Rewrite all the data below, requests included, but offset every coordinate in the answers by -111 and leave out the pictures.

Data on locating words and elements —
(begin)

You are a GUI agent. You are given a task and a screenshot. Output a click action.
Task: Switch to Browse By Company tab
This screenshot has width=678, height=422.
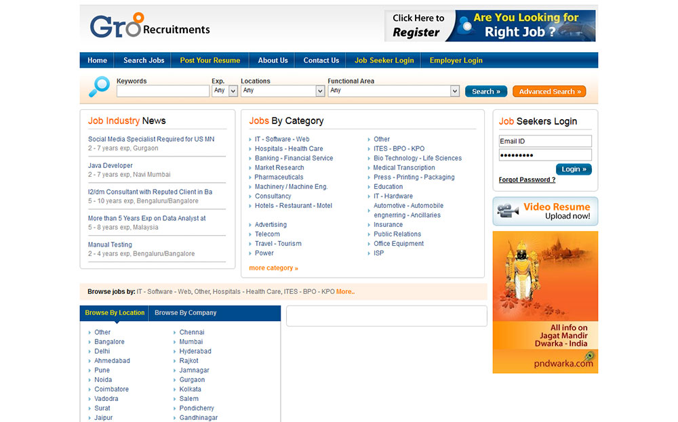[x=185, y=313]
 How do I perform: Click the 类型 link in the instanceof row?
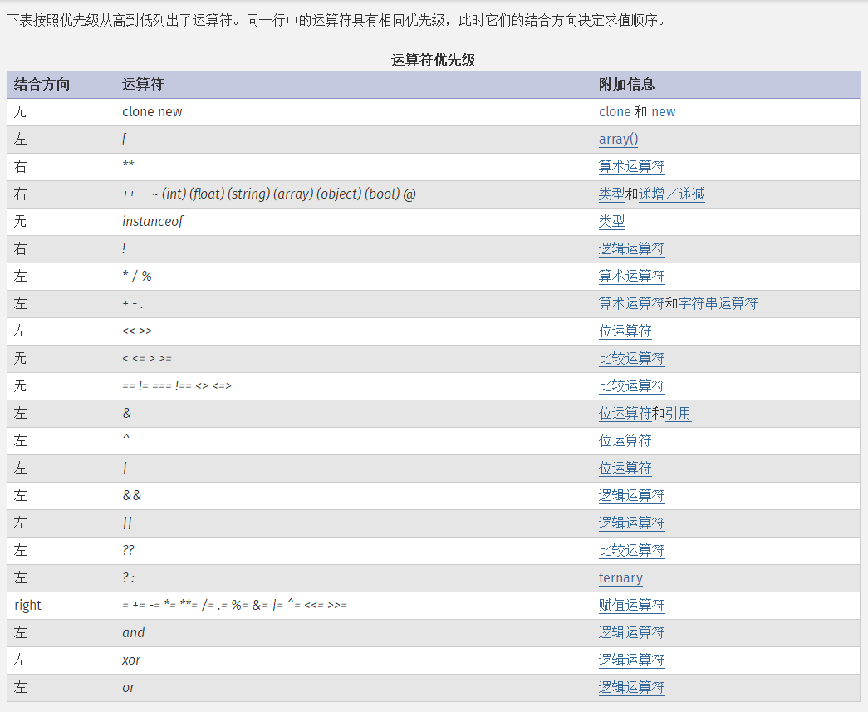[611, 221]
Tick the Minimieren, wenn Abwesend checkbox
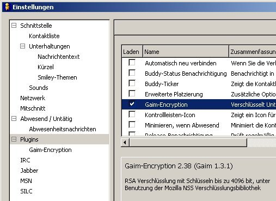 click(132, 125)
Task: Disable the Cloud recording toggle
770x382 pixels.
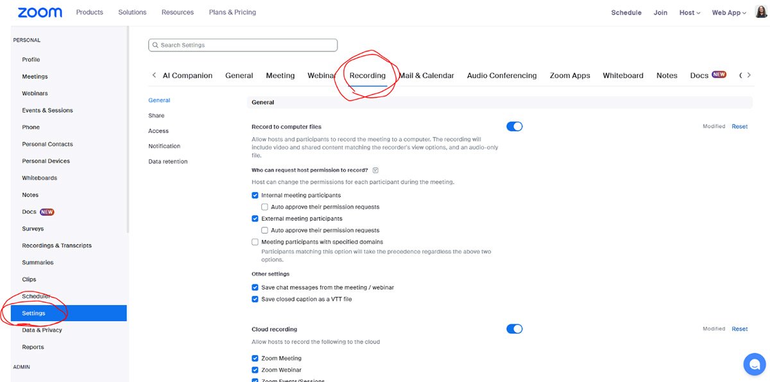Action: pyautogui.click(x=514, y=329)
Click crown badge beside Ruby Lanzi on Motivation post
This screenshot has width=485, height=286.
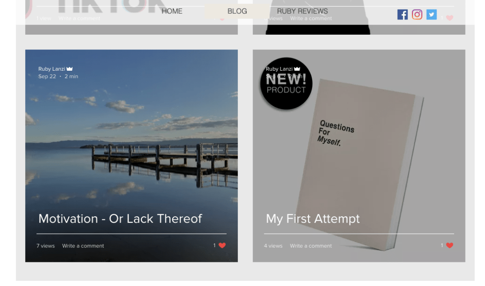click(x=70, y=69)
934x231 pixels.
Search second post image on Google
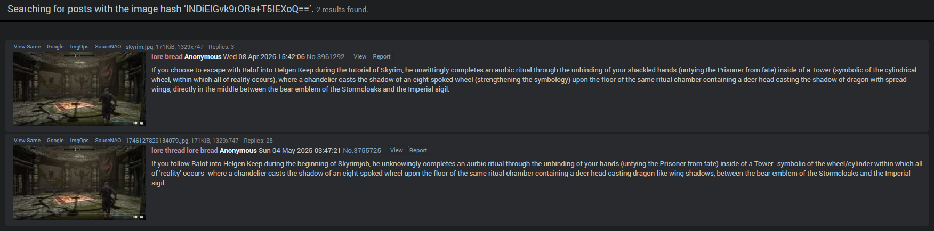coord(55,141)
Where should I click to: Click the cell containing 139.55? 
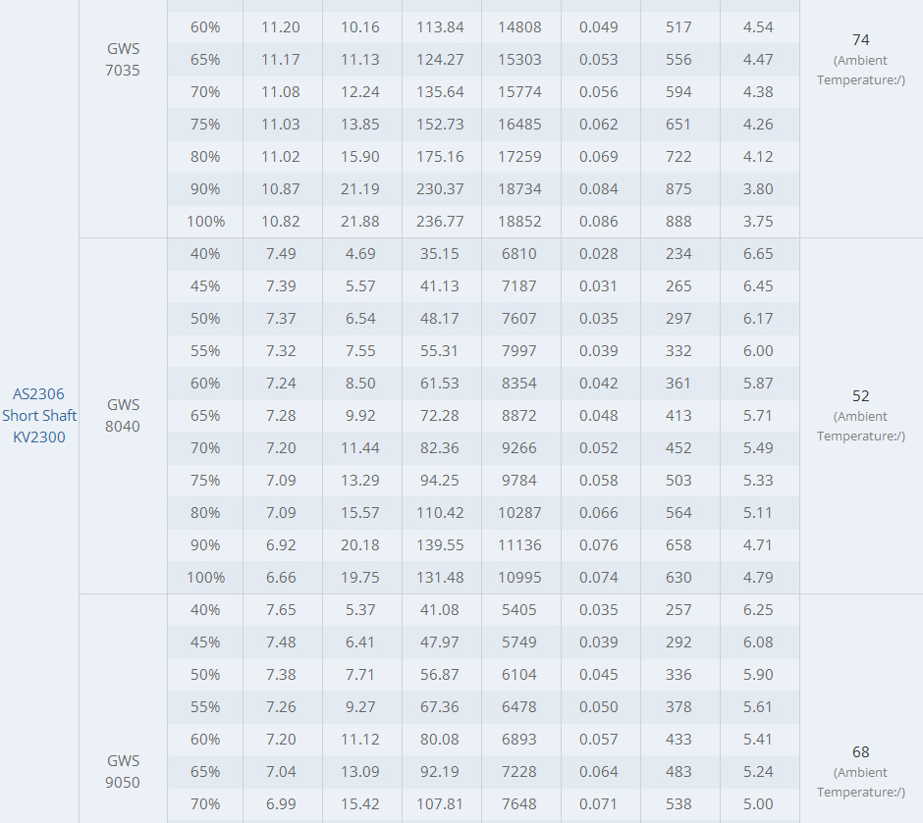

(end)

ANSWER TO THIS TASK —
You are a GUI agent. You are given a task and a screenshot. Output a click action.
Task: Switch to Browse By Company tab
This screenshot has width=678, height=422.
[x=74, y=202]
 How do I perform: Click the 类型 link in the instanceof row?
[500, 110]
Tick the Minimieren, wenn Abwesend checkbox
 click(21, 14)
Task: Disable the Cloud recording toggle
770x382 pixels.
Action: pyautogui.click(x=403, y=218)
Click crown badge beside Ruby Lanzi on Motivation post
This screenshot has width=485, height=286.
click(x=-41, y=-42)
934x231 pixels.
Search second post image on Google
coord(-56,30)
Where should I click to: Click the cell containing 139.55? 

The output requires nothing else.